L’evento di Gesù il Cristo altro non è se non l’irruzione di ciò – di Chi – è l’ultimo nel penultimo descritto dalle opere e dai giorni dell’uomo. Dacché il Figlio di Dio s’è fatto carne - e cioè 'fratello', come scriveva Frère Christian del monastero di Notre Dame de l’Atlas, in Algeria - il tempo s’è fatto 'breve' (cfr. 1 or 7 ,29 ). Non perché la fine si sia avvicinata cronologicamente: ma perché ciò che è definitivo – per l’essere e per l’agire – è ormai accaduto al cuore del tempo. Per cui, certo, il tempo anela a consumarsi, ma proprio perché è ingravidato dalla presenza di ciò ch’è ultimo dentro ciò che è e resta penultimo.
È questa la grazia inaudita ed è questa la formidabile antinomia che definisce il fatto cristiano. Con pertinenza, dunque, Dietrich Bonhoeffer mette in guardia dalla falsa alternativa tra radicalismo e compromesso, in quanto entrambi finiscono per sciogliere la tensione, di fatto separando le realtà ultime da quelle penultime. Bonhoeffer non si limita però a sottolineare vigorosamente che l’identità – e perciò la missione – della Chiesa si giocano nel distendere il proprio dire e il proprio agire su quella stessa croce sulla quella è stato disteso il Cristo, ma individua anche il perché e il come la Chiesa ha da vivere della vocazione che la fa tale: e cioè 'sale della terra' (cfr.

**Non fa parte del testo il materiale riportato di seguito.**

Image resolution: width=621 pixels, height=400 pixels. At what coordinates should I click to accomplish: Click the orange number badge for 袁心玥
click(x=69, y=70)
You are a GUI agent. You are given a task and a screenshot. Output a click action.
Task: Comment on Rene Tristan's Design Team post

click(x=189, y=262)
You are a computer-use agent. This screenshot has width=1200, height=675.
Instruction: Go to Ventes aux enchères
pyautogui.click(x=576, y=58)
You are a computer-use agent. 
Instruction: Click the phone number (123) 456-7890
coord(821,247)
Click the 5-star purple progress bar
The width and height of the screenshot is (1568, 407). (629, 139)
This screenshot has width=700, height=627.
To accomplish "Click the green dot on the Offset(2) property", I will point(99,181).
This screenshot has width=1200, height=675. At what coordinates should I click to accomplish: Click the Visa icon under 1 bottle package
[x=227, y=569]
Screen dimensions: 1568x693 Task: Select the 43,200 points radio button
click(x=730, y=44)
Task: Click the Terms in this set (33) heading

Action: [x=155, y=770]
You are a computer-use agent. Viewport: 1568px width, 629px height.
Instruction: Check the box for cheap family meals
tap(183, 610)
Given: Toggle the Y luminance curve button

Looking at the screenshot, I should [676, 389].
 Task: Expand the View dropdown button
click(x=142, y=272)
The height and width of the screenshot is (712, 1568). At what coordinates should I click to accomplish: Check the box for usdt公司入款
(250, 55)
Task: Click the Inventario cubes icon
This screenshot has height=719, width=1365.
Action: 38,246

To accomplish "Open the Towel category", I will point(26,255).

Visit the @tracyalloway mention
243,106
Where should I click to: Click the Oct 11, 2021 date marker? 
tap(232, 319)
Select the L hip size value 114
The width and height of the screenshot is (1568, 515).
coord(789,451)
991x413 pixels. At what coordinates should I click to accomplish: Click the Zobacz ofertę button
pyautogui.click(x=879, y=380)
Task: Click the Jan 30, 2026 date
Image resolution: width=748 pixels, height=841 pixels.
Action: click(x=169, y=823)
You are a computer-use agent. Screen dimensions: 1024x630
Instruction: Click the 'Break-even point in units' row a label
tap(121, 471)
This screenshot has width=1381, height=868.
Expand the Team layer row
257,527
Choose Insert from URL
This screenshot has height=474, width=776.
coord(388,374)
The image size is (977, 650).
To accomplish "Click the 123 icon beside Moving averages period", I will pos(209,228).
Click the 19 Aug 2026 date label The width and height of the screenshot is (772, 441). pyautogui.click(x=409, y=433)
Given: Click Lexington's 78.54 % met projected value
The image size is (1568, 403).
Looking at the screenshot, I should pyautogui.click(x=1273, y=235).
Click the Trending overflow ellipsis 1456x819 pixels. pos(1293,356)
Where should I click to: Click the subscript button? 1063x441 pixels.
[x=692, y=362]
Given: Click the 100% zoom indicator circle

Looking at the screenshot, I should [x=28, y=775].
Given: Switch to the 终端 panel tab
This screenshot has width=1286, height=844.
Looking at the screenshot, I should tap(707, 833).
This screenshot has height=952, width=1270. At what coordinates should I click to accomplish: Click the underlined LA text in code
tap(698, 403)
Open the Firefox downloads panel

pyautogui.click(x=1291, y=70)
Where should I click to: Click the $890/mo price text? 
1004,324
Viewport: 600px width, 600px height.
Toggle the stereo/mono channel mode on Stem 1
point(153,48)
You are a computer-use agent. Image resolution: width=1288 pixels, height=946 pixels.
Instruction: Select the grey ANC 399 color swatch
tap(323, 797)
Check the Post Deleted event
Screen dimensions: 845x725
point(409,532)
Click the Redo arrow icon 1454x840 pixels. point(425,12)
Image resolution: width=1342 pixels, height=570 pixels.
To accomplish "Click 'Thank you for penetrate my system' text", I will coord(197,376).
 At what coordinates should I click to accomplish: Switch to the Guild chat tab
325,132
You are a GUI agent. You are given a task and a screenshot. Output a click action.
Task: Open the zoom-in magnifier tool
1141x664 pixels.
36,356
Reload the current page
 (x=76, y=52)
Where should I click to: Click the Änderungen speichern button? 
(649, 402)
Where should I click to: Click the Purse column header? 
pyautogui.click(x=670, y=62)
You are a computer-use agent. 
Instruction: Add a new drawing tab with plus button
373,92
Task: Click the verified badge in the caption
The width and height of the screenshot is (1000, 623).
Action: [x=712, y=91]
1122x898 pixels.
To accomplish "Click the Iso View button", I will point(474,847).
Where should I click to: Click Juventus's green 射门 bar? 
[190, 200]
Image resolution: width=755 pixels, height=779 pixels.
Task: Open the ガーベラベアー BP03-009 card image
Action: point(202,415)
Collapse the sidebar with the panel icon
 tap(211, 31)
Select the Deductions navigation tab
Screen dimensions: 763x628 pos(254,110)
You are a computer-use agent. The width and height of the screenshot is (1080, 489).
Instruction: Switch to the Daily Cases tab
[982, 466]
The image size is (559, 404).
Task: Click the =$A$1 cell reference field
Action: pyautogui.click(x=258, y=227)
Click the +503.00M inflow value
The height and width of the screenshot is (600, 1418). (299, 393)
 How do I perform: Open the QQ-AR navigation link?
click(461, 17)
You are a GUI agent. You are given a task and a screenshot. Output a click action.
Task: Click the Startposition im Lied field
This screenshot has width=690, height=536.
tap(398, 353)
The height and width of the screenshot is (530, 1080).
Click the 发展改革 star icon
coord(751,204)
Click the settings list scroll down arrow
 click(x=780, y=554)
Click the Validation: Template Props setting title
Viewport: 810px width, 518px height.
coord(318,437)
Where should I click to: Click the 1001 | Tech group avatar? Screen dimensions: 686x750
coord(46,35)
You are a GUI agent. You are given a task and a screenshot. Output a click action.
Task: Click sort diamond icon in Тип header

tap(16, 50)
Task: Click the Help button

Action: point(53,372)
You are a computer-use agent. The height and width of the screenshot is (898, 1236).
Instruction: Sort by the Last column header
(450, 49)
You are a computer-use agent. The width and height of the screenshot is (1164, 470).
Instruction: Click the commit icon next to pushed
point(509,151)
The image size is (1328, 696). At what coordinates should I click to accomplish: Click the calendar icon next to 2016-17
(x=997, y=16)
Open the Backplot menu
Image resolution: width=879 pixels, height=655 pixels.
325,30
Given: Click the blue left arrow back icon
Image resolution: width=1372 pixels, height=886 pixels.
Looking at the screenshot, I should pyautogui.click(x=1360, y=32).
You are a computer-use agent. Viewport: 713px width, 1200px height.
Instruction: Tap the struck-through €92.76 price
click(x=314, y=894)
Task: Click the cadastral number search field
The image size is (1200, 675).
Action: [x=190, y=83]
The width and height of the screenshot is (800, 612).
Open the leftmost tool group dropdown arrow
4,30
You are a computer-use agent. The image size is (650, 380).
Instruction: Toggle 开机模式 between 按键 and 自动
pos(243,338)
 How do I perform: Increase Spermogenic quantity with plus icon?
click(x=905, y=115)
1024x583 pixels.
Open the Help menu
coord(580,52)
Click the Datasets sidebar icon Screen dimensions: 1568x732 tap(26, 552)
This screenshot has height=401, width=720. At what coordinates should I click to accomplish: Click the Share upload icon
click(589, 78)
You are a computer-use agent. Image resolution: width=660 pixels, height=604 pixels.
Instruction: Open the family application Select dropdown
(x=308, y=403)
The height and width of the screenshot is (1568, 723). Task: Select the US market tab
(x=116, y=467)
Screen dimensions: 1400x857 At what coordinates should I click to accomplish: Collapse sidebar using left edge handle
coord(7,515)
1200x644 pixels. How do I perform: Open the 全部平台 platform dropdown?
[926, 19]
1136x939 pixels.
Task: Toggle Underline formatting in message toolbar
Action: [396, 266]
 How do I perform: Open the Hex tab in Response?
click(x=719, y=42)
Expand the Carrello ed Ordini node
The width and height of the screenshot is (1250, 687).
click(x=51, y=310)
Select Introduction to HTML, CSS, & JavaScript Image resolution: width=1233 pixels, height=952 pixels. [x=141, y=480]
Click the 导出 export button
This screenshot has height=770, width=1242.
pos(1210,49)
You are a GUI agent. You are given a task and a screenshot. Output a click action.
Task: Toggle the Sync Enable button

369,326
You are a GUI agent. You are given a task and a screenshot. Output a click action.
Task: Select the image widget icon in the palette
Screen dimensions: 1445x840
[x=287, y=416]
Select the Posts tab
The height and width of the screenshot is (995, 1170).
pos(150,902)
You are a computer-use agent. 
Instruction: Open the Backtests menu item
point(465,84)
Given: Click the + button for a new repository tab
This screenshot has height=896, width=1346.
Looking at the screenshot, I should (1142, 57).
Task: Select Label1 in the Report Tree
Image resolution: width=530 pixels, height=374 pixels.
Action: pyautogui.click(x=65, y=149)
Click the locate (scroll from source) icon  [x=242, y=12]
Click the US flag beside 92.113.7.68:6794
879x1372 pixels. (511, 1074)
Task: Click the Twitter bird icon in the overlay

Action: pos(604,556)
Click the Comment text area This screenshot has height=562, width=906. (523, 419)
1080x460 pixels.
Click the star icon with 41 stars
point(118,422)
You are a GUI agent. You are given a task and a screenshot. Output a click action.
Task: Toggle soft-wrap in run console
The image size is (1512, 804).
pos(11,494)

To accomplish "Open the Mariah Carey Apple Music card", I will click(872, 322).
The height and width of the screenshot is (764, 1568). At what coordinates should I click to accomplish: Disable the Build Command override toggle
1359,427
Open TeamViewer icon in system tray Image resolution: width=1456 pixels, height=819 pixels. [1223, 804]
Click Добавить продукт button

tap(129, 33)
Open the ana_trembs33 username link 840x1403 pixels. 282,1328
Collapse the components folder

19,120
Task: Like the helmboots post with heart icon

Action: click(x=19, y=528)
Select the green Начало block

Mt 5 ,13 ) in virtù della natura escatologica che il tempo, per essa, assume da Cristo nella storia del mondo.
Mi riferisco al lucido saggio di Bonhoeffer che porta il titolo Atto ed essere (1930). In esso egli propone una terza via tra l’attualismo radicale, per cui l’evento escatologico della rivelazione e della fede che gli corrisponde è soltanto tangenziale alla storia degli uomini in quanto interpellante unicamente l’individuo, e l’istituzionalismo compromissorio, per cui l’evento della salvezza rischia di storicizzarsi del tutto perché dimentico della riserva escatologica che lo vincola alla grazia che scende irrevocabilmente dall’alto. La via maestra e insieme 'stretta' della fede cristiana è piuttosto quello del «Cristo che vive come comunità»: quella cioè che guardando al Cristo «nella Parola e nel Sacramento» che le sono donati per pura grazia, «vede in un solo atto il Crocifisso risorto nel prossimo e nella creazione. Solo in questo modo si rivela il futuro che nella fede determina il presente».
Che non si tratti di astruserie teologiche, ma di qualcosa che va dritto al cuore della coscienza e della testimonianza di fede lo dice il Vaticano II, là dove, ad esempio, insegna che «come Cristo ha compiuto l’opera della redenzione nella povertà e nella persecuzione, così pure la Chiesa è chiamata a seguire la stessa via per comunicare agli uomini i frutti della salvezza» (LG 8). La forma Ecclesiae non può esser altra dalla forma Christi . Non è cosa di poco conto prenderne coscienza e trarne le conseguenze. La Chiesa istituzione trasmette efficacemente la Parola e il Sacramento se diventa per essi ciò che è: evento della comunità in cui ciò che è ultimo traspare e si offre, disarmato e irrevocabile, alla trama provvisoria del penultimo.